Saffron Digital Vanilla Platform

Saffron Digital were a subsidiary of HTC when I began to work with them in January 2013, but were subsequently acquired by Najafi Companies the following September.

The app I worked on was originally commissioned to be the video platform for the then upcoming HTC One smartphone. It was subsequentl rolled into the Vanilla platform, and has been used for a number of projects including the Carrefour Nolim service, KDDI Animepass and the Paula Deen Network.
Most of my development effort was focused on the app's UI. I became responsible for the architecture of the fragments and activities such that they were part of an object hierarchy.
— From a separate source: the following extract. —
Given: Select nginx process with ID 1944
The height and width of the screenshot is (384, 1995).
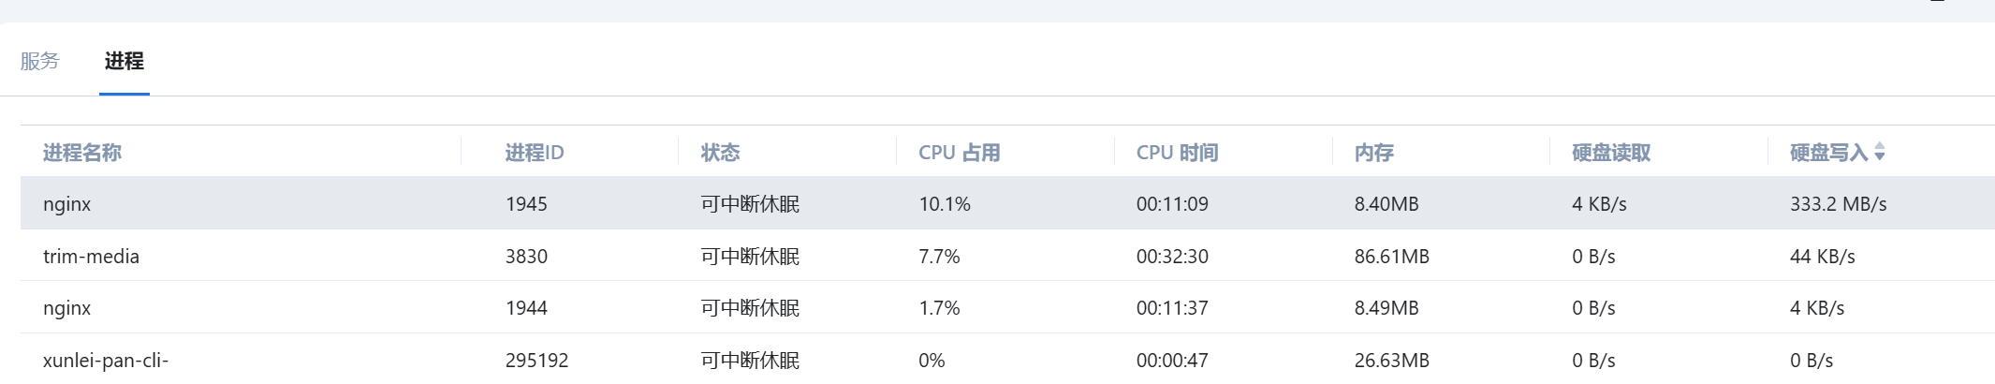Looking at the screenshot, I should point(67,308).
This reduced the amount of repeated code, which is always a good thing.

The most visible component that I was responsible for was the slider custom control, shown in the images below.

Slider in the down position showing the pack shot in the background Slider in the up position showing the content details

The Android drawer control had been deprecated, and so it was necessary to roll my own. The starting point was a series of blog posts on the development of the Prixing app by Cyril Mottier. Part 1, part 2, and part 3 were useful, but part 4 is worth a look to complete the series.

Cyril didn't give any code examples, as it was part of a copyrighted app, but his descriptions were easy to follow. In particular, I adopted his trick of using a floating layer that is offset, and then moved up the screen as it's swiped in, rather than resizing it. This is more efficient because it doesn't need to be redrawn every time it's repositioned.

The trouble was that when the layer moved, the co-ordinate system would also move, and so the touch events would go all over the place. The solution was to handle gestures in the background layer, which had a fixed coordinate system.

Of course, that had a knock-on effect. See the “Watch trailer” button? Android handles events on a top-down basis, and that was catching and interfering with gestures on the slider both for opening and closing it, and also scrolling its contents.


I added a custom listener interface which responded to an event triggered when the slider had moved past the midpoint. This disabled the button, so that gestures weren't getting consumed by the incorrect view.